From the first they had let her know unmistakably that she was not welcome, an intruder in their midst, the first member of an alien race ever to try to earn the insignia of a physician of Hospital Earth.
And now, Valeris knew she had failed after all. She had been given a chance solely because of powerful physician in the Black Service of Pathology had taken her under his wing. Had it not been for the friendship and support of another Terran in the class, Bones McCoy, the nine years of study would have been unbearably lonely.
But now, she thought, it would've been simpler never to have started than to have her goal snatched away at the last minute. The notice of the praesidium meeting left no room for doubt in her mind. She had failed. There would be much, some perfunctory debate merely for the sake of the record, and the medical praesidium would wash their hands of her once and for all. The decision, she was sure, had already been made. It was just a matter of going through the formal motions.
Valeris felt the motors change in pitch, and the needle-nosed shuttlecraft began dipping once more toward the horizon. Ahead she could see the sprawling lights of Hospital San Francisco, stretching from the sea and beyond, north to Alaska and south toward Mexico. Somewhere down there was a the praesidium's deliberation chamber where twelve of the most powerful physicians on Hospital Earth, now sound asleep, would be meeting tomorrow for a trial that was already over, to pass a judgment that was already decided.

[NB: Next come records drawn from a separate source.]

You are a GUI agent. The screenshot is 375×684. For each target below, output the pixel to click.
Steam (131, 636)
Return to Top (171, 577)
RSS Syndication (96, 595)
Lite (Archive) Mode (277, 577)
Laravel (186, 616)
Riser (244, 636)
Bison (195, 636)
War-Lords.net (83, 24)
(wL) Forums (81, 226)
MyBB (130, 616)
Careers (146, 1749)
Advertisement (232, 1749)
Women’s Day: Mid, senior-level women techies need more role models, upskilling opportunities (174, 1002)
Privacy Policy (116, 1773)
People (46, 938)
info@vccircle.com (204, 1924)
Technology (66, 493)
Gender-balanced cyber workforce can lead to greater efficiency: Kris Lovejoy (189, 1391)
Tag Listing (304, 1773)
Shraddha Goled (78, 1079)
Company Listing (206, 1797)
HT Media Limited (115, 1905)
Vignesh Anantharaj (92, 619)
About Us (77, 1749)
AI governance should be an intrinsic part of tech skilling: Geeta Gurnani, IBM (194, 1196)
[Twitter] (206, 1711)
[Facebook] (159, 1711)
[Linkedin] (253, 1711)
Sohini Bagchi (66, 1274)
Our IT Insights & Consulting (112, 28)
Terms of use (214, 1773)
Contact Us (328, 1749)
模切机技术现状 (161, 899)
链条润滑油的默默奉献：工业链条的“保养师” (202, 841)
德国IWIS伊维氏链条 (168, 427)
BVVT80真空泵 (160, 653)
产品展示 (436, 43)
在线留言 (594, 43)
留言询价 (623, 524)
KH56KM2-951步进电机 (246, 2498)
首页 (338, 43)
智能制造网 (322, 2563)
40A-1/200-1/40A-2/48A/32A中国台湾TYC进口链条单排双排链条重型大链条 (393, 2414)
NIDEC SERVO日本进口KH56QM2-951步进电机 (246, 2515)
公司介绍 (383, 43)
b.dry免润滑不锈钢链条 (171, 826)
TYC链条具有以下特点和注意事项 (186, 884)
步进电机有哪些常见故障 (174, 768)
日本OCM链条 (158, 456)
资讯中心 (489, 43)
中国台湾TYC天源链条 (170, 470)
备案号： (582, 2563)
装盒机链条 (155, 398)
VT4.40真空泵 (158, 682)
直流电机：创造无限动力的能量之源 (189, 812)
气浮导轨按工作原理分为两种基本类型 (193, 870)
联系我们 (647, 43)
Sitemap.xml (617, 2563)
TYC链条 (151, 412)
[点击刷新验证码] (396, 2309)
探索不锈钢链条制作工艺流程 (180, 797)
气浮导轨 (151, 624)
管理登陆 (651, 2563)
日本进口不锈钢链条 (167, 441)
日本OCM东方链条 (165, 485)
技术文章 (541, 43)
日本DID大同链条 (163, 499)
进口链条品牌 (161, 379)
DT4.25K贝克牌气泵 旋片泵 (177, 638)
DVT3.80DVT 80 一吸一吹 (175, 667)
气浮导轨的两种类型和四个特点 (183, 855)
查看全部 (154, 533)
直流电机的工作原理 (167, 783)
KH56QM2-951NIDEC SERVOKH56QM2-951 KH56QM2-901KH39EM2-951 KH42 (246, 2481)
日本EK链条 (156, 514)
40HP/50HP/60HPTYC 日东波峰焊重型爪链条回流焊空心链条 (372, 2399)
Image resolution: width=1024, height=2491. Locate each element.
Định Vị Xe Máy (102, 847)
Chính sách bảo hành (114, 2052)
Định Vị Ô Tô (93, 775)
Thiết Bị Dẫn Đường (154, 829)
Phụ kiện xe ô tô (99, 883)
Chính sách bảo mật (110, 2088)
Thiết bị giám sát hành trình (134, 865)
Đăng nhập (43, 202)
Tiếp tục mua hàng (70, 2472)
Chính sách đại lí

She slipped Blob back into her purse, hitched it up on her shoulder, and waited for the ship to come down for landing. It would be nice, she thought wryly, if her reservations for sleeping quarters in the students' barracks might at least be honored, but now she wasn't even sure of that.
In the port of San Francisco she went through the usual baggage check. She saw the clerk rudely leering at her beautiful face, and then read her passage permit carefully before brushing her on through. Then she joined the crowd of commuters heading for the city subways. She didn't hear the loudspeaker blaring until the announcer had stumbled over her name half a dozen times.
"Doctor Valeris, report to information kiosk. Doctor Valeris, report to information kiosk."
She hurried back to central information. "I'm Doctor Valeris. What is it?"
"Cell phone message, ma'am," the announcer said, her voice surprisingly respectful. "Priority 1 call. Just a minute."
Moments later he had handed Valeris the sleek, black cell phone, and Valeris studied the text message on the little screen
CALL AT MY QUARTERS ON ARRIVAL REGARDLESS OF HOUR. IMPORTANT THAT I SEE YOU! IMPORTANT!
The message was signed Haroon Shah, Black Service, and carried the priority seal of the Four-star Pathologist. Valeris read it again, shifted her purse, and started once more for the subway ramp. Her step quickened as she heard the whistle of the acceleratube trains up ahead.
Black Doctor Shah, the man who had first defended her right to study medicine on Hospital Earth, now wanted to see her before the praesidium meeting took place.
For the first time in several days, Valeris felt a new flicker of hope.